Reputation: 197
This question is related to a previous question I asked, and it seems like a simple question, but I have a hard time finding useful information or tutorials about the topic of multiprocessing.
My problem is that I would like to combine the produced data into one big array and then store it in my hdf file.
def Simulation(i, output):
# make a simulation which outputs it resutlts in A. with shape 4000,3
A = np.array([4000,3])
output.put(A)
def handle_output(output):
hdf = pt.openFile('simulation.h5',mode='w')
hdf.createGroup('/','data')
# Here the output should be joined somehow.
# I would like to get it in the shape [4000,3,10]
output.get()
hdf.createArray('/data','array',A)
hdf.close()
if __name__ == '__main__':
output = mp.Queue()

Dataset content:
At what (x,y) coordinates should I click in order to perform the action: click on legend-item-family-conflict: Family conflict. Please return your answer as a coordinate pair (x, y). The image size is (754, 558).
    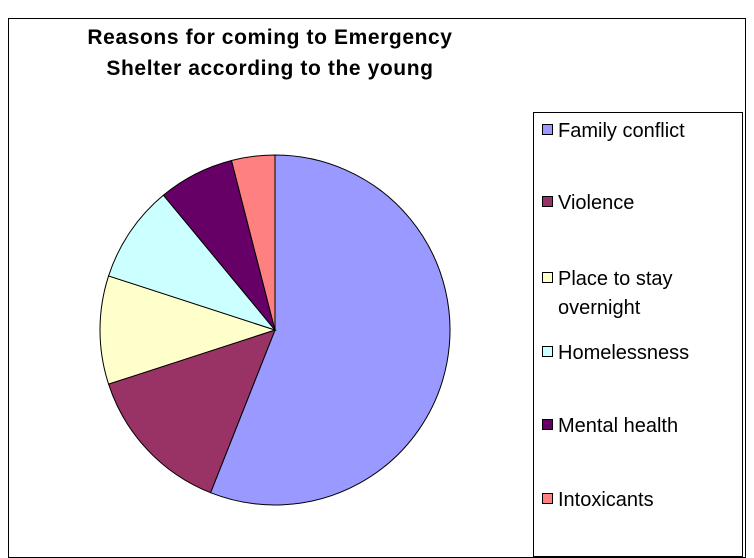
    Looking at the image, I should click on (638, 132).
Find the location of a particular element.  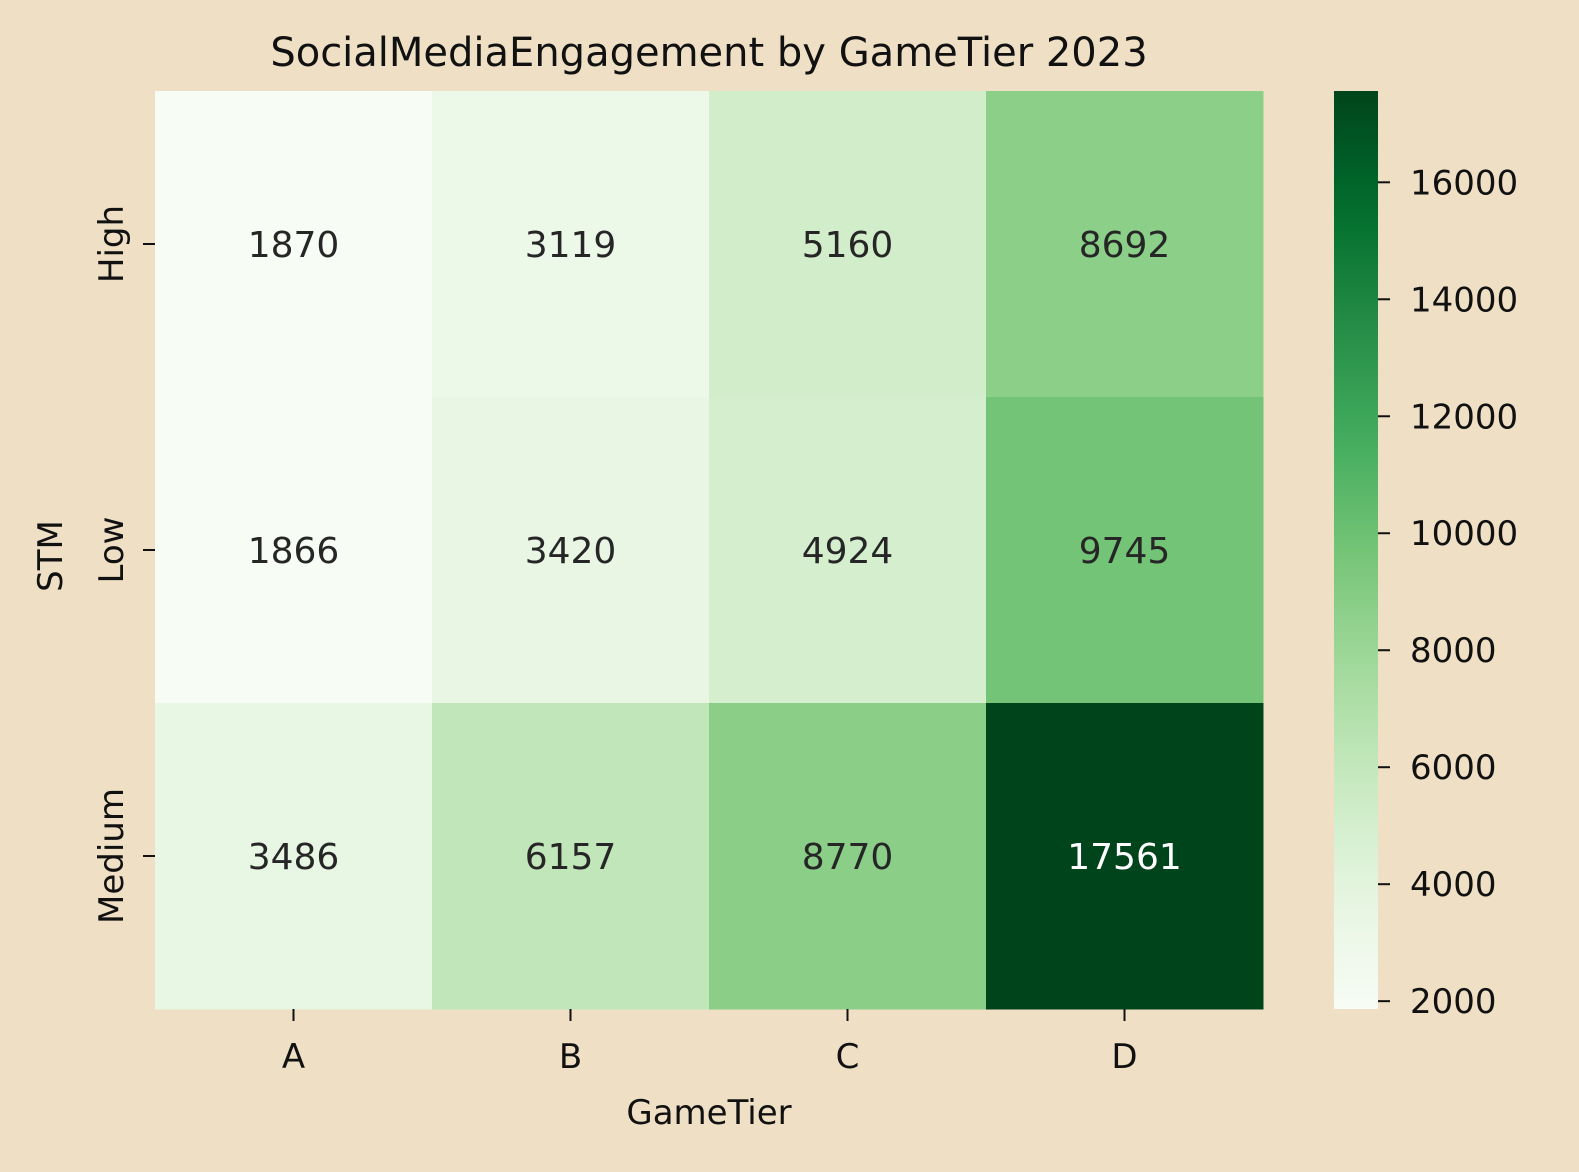

colorbar: 2000 4000 6000 8000 10000 12000 14000 16000 is located at coordinates (1426, 556).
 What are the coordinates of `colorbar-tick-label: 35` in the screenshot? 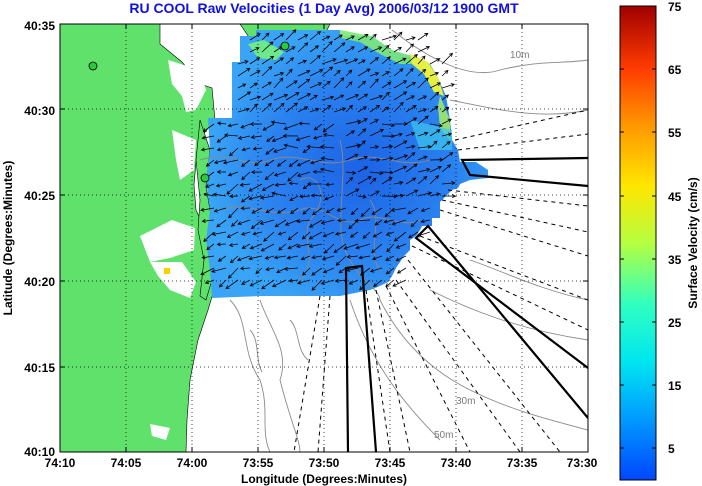 It's located at (675, 260).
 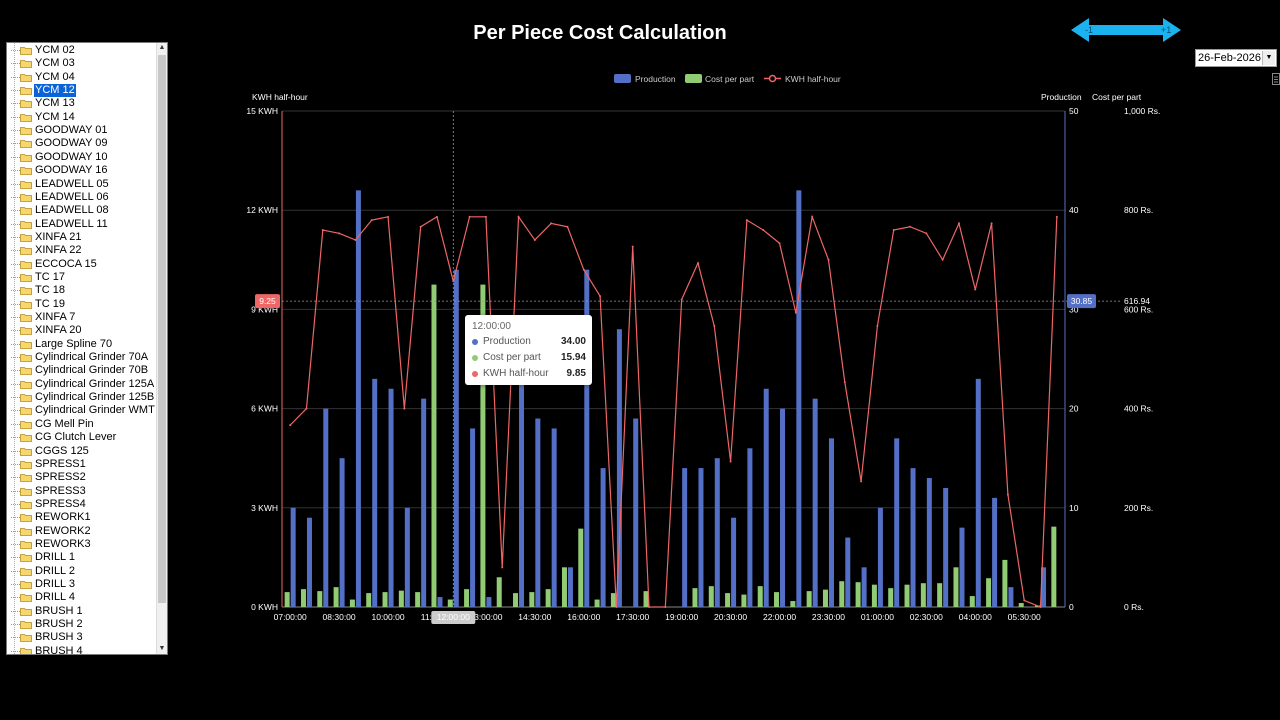 I want to click on next-day-button: +1, so click(x=1154, y=30).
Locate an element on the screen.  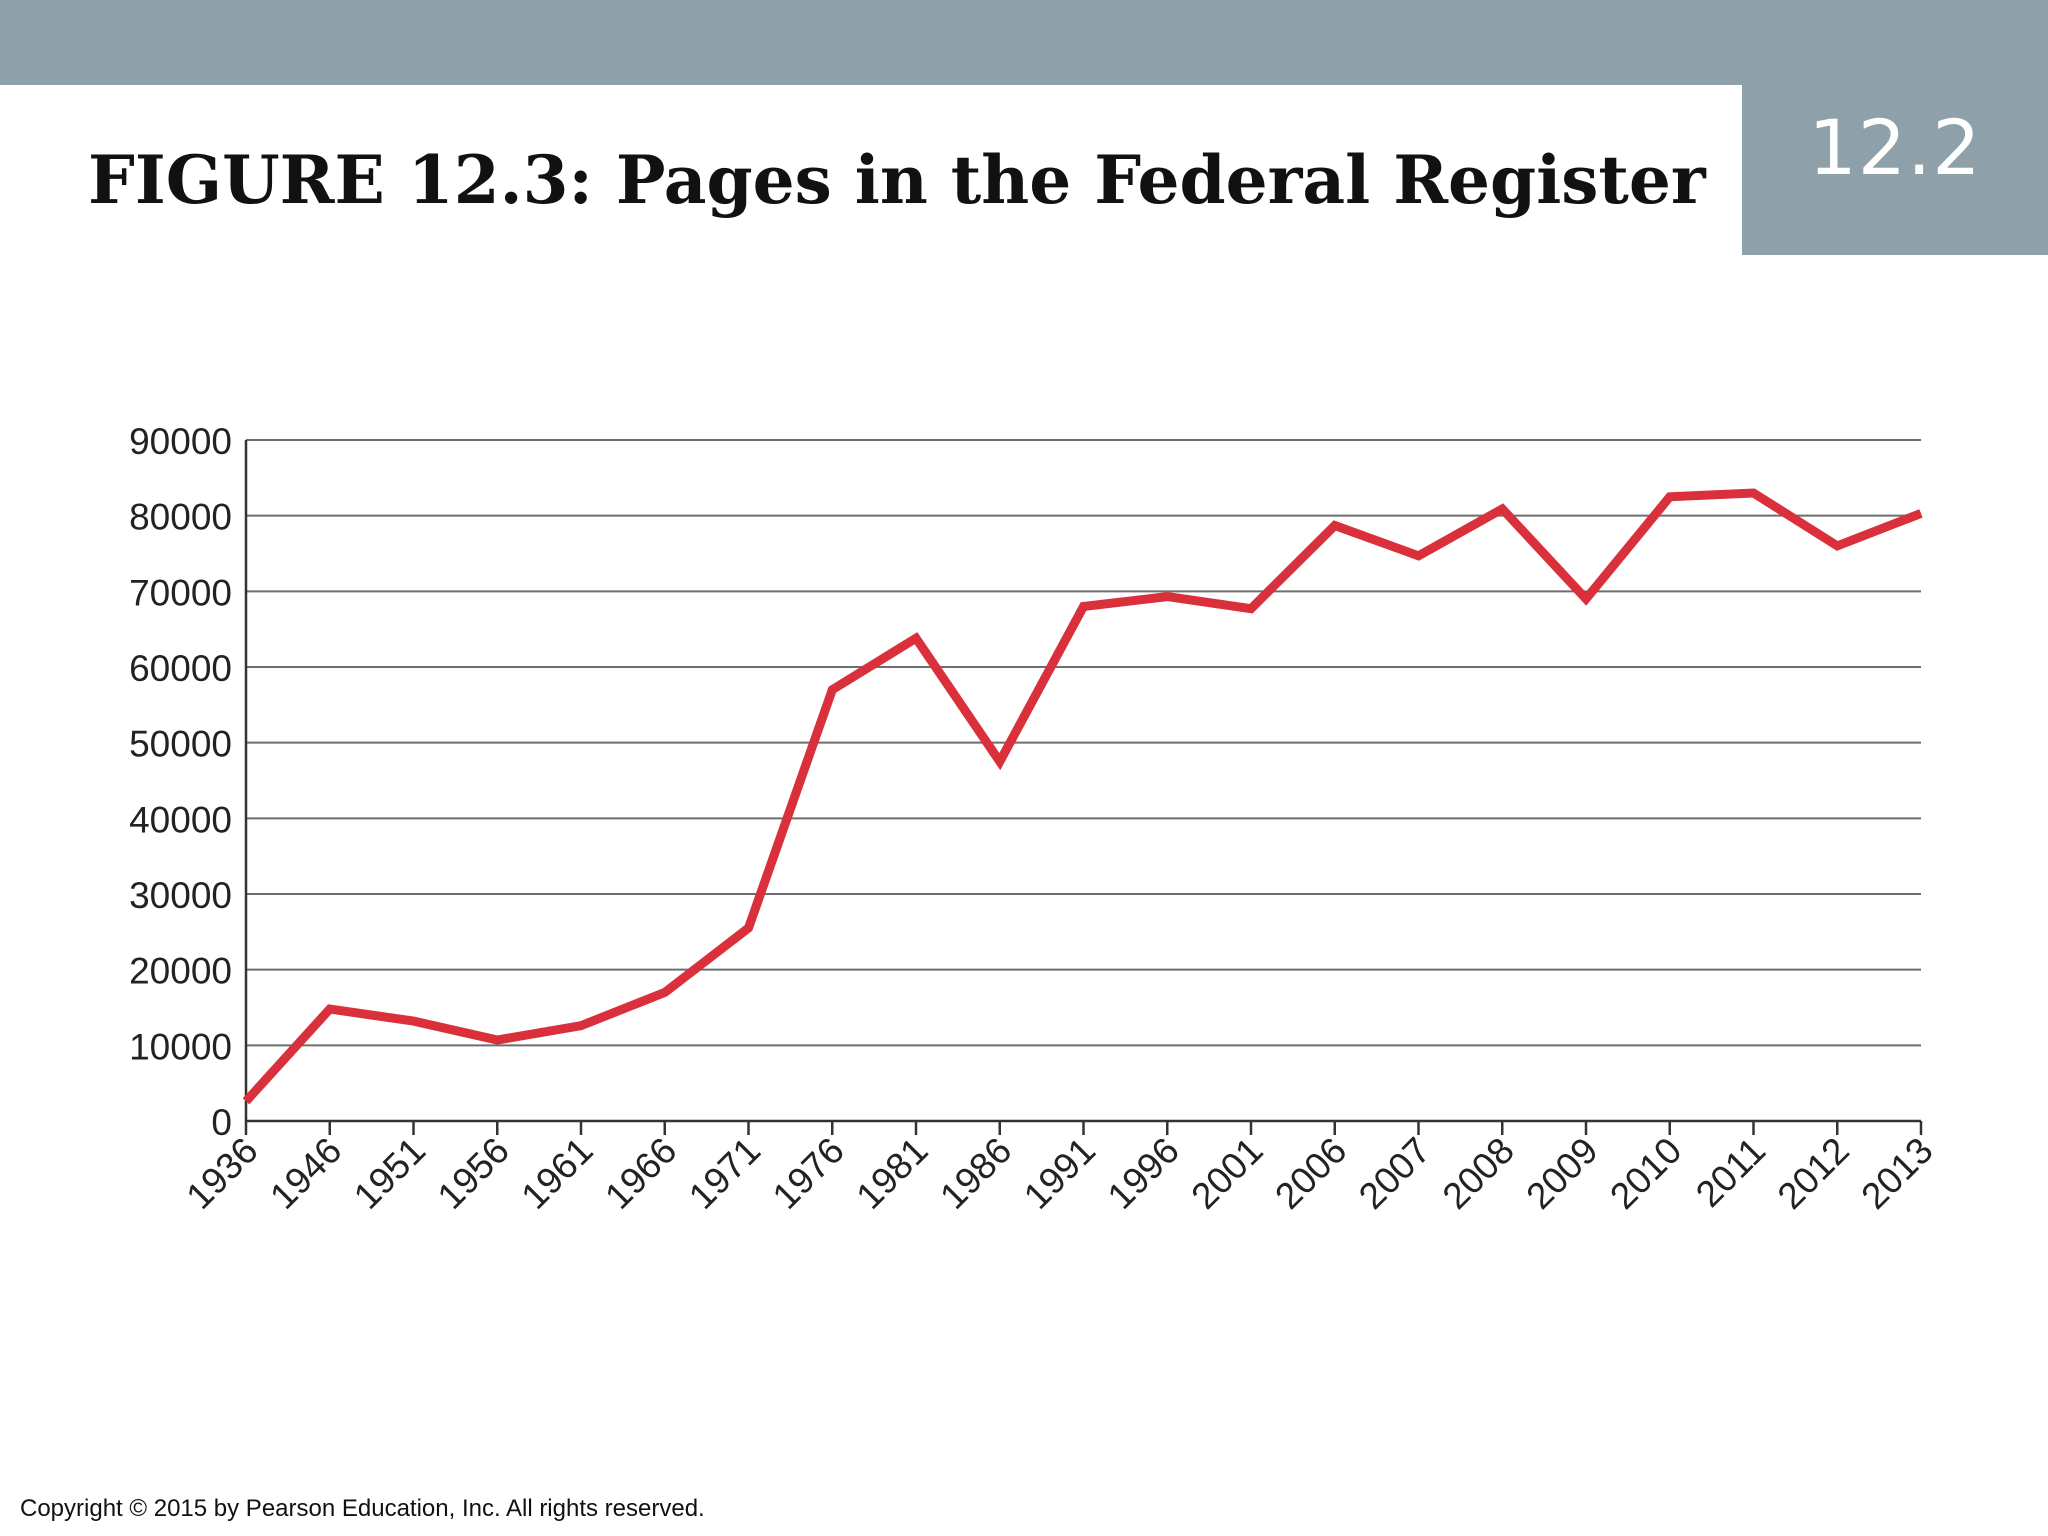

Directions:
(A) In the multiprocessing post, find these three facts:
(i) Which file does handle_output open?
(ii) What shape does the poster want the joined output to have?
(iii) Where does the poster want to store the one big array?
(B) Pick up the multiprocessing post at the point where it stops and carry it on.

Outputs in order:
(A)
(i) simulation.h5
(ii) [4000,3,10]
(iii) In the hdf file

(B)
jobs = []
proc = mp.Process(target=handle_output, args=(output, ))
proc.start()
for i in range(10):
p = mp.Process(target=Simulation, args=(i, output))
jobs.append(p)
p.start()
for p in jobs:
p.join()
output.put(None)
proc.join()
Upvotes: 8
Views: 15162
Reputation: 8548
What you really need is a multiprocessing Pool
Just do something like:
def Simulation(i):
return output
p = mp.Pool(16)
result = p.map(Simulation,range(10))
result = np.array(result).reshape(...)
p.close()
p.join()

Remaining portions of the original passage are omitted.